Morehead goes on to say that “the trend would put bitcoin at $37,000 today,” and that Bitcoin is “trading at the 22nd percentile of expensiveness relative to trend,” which means that it is does not at all overvalued.

Highlights From Morehead’s Recent Interview With Peter McCormack

In episode 279 of the “What Bitcoin Did” podcast, which was released on November 17, the host of the podcast Peter McCormack interviewed Morehead and his old friend Mike Novogratz, who is the founder and CEO of Galaxy Digital.

Two of the most interesting highlights from this interview came from Morehead’s answers to the following two questions:

  • Is there anything more exciting than Bitcoin right now as an investment?
  • Will Bitcoin “be banned”? “Will they regulate it out?”

Regarding the former, Morehead remains super bullish on Bitcoin, even more so than usual at the moment:

“This thing is eclipsing everything out there. For the next 20 years, I think Blockchain will be more interesting than any other investment. For a while, Mike used to keep calling me and say, ‘Hey man, what do you think about the Brazilian real?’ or something. I’m like, ‘I can’t think about anything else. It’s a hundred percent Bitcoin.’”

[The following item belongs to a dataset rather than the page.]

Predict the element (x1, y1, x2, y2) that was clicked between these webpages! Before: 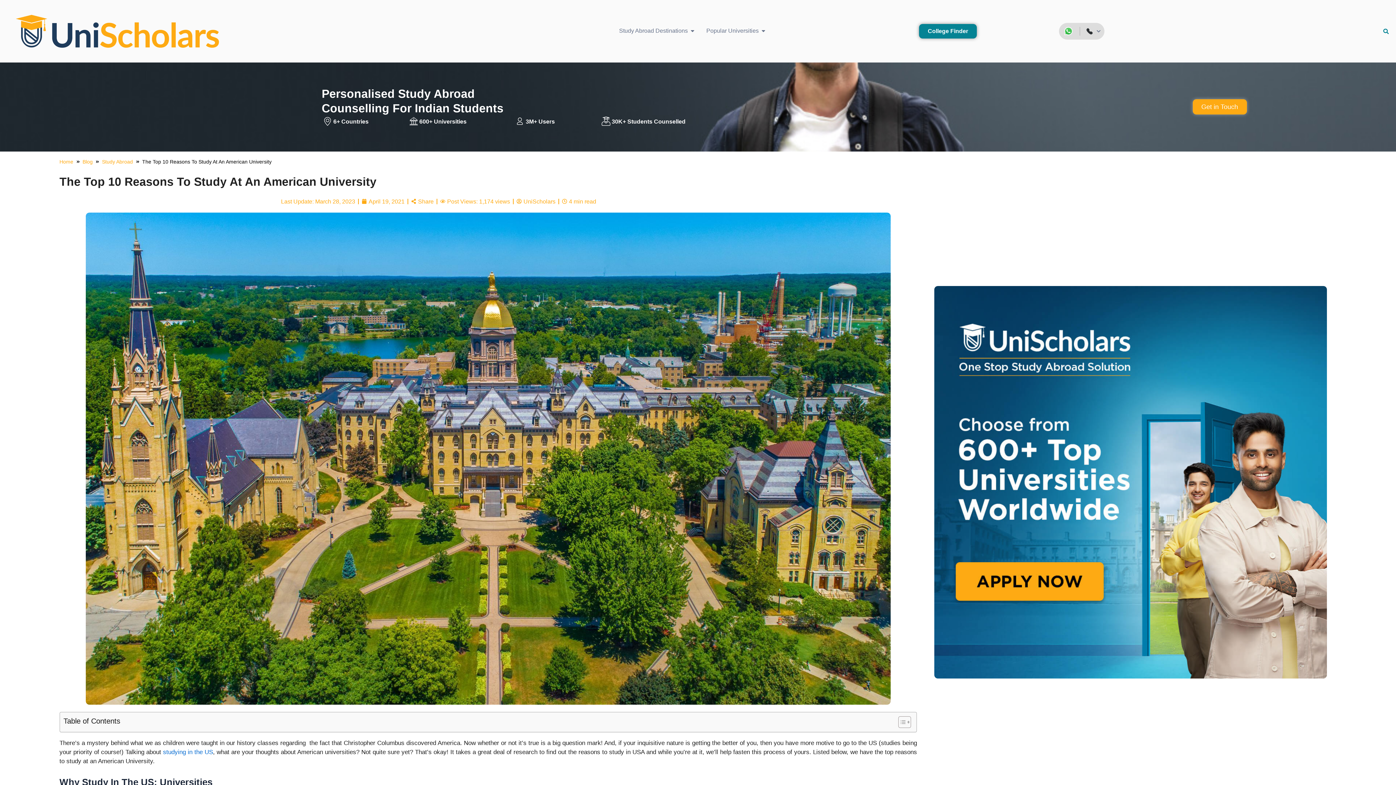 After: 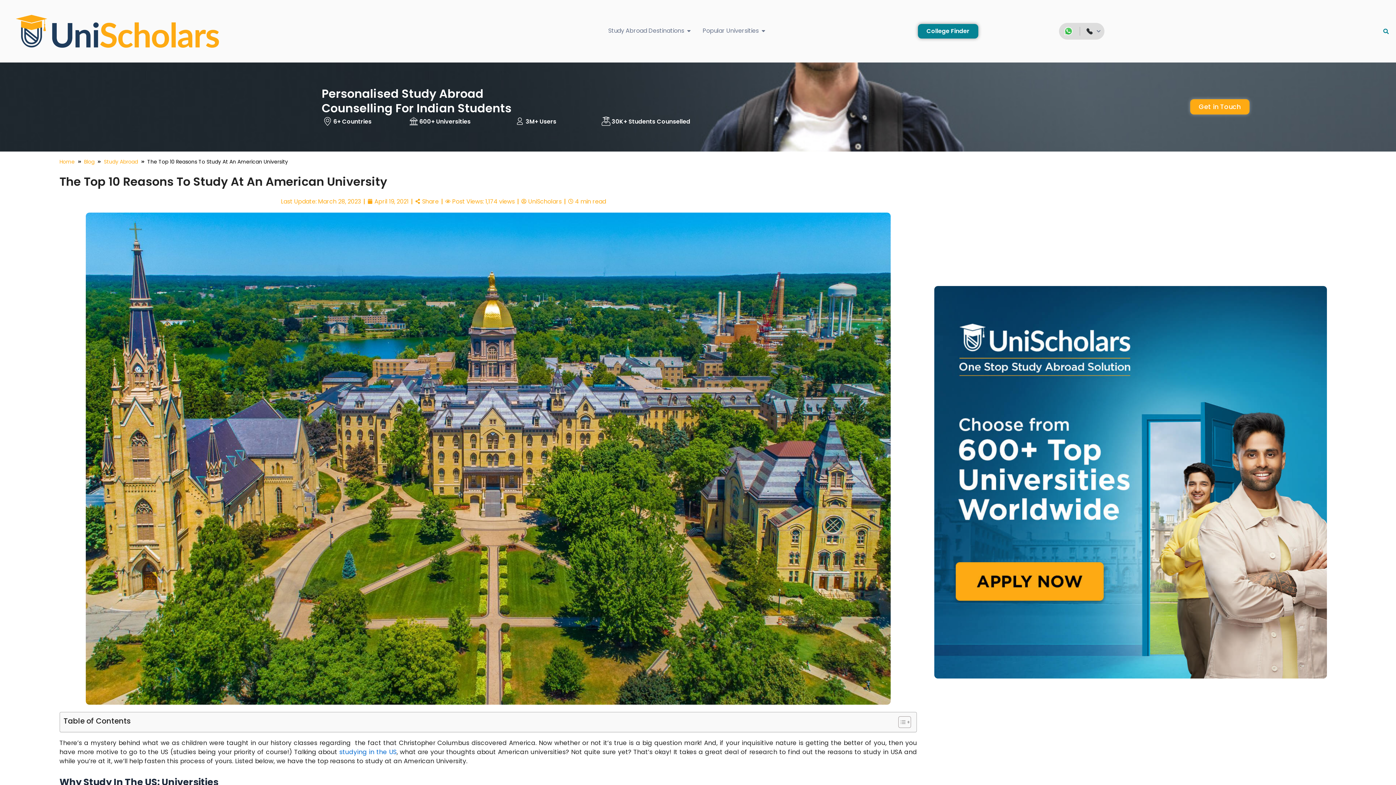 Action: label: Share bbox: (411, 196, 433, 206)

And regarding the latter, Morehead believes that some people might be unjustifiably worried by regulatory risks:

“I think Bitcoin’s reached its escape velocity. There was a time when regulators or even maybe an oligopoly of banks could have shut it down. It’s now way bigger than that. I think one of the big announcements was when China announced their version of it. It’s game on now. Somebody is going to build a blockchain-based payment system. China is going to build one, Bitcoin has one, there’s going to be some others. You can’t put the toothpaste back in the tube. It’s out.”